CX("select #2/C") # chain c (protein)
CX("show sel cartoons") # ... and show cartoons of chain c (protein)
CX("color sequential sel target c palette steelblue:darkmagenta")
CX("view #2/C") # re-center the display
CX("cofr #2/C:62@CA") # set pivot to an interface residue
CX("select #2/A,B & nucleic-acid") # chains A, B are the cognate DNA
CX("style sel stick")
CX("show sel target ab") # show atoms/bonds
CX("color sequential #2/A & nucleic-acid target ab palette teal:lightcyan")
CX("color sequential #2/B & nucleic-acid target ab palette teal:lightcyan")

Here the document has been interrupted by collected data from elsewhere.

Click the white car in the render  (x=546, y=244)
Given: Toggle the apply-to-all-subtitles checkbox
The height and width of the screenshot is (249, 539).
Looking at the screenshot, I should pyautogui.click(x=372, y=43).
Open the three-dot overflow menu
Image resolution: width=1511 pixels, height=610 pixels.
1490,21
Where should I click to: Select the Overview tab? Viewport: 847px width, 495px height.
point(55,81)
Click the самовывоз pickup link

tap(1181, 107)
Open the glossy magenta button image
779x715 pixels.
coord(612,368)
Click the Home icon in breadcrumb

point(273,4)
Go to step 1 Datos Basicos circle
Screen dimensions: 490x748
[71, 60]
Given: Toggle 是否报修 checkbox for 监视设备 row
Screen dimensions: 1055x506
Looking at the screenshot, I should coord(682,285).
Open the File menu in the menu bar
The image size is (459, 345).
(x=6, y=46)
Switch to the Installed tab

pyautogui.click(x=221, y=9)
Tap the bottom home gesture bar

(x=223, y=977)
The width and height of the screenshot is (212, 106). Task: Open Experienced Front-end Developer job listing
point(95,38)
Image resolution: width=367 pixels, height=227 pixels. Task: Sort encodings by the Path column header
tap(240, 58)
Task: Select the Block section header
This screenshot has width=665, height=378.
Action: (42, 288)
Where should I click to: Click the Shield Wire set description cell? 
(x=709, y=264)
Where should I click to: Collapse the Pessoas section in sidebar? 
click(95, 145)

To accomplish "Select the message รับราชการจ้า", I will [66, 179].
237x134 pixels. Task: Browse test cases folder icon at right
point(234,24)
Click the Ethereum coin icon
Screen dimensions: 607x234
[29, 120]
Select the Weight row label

CX("surface sel enclose sel") # compute joint accessible surface of both chains
CX("transparency 50")
CX("select clear")
# Now superimpose the 1BM8 chain onto 1DUX chain C
CX("show #1 cartoons")
CX("matchmaker #1/A to #2/C pairing ss") # the actual superposition
# study the general layout, and the position of the 1mb8 secondary structure
# elements relative to 1DUX
# Let's examine side chain orientations in more detail
CX("hide #2/C cartoons") # hide the 1DUX protein
# select all residues in 1BM8 that are within 3.5 A of the DNA chains (a, b)
CX("select zone #2/A,B 3.5 #1 & protein residues true")
CX("~select sel & H") # de-select H atoms
CX("show sel target ab")
CX("size stickRadius 0.4")
CX("select clear")
# The overall architecture of the Mbp1 APSES domain is a good match for the Elk
# transcription factor binding mode; the detailed conformations of side chains
# would need to change only to a minor degree. There is a very significant
# degree of structural similarity; remarkable, given that the DNA is not the
# target sequence of the Mbp1 transcription factor, AND the 1MB8 structure was
# determined without a DNA ligand.
CX("remotecontrol rest stop") # release the socket
# Done.
# [END]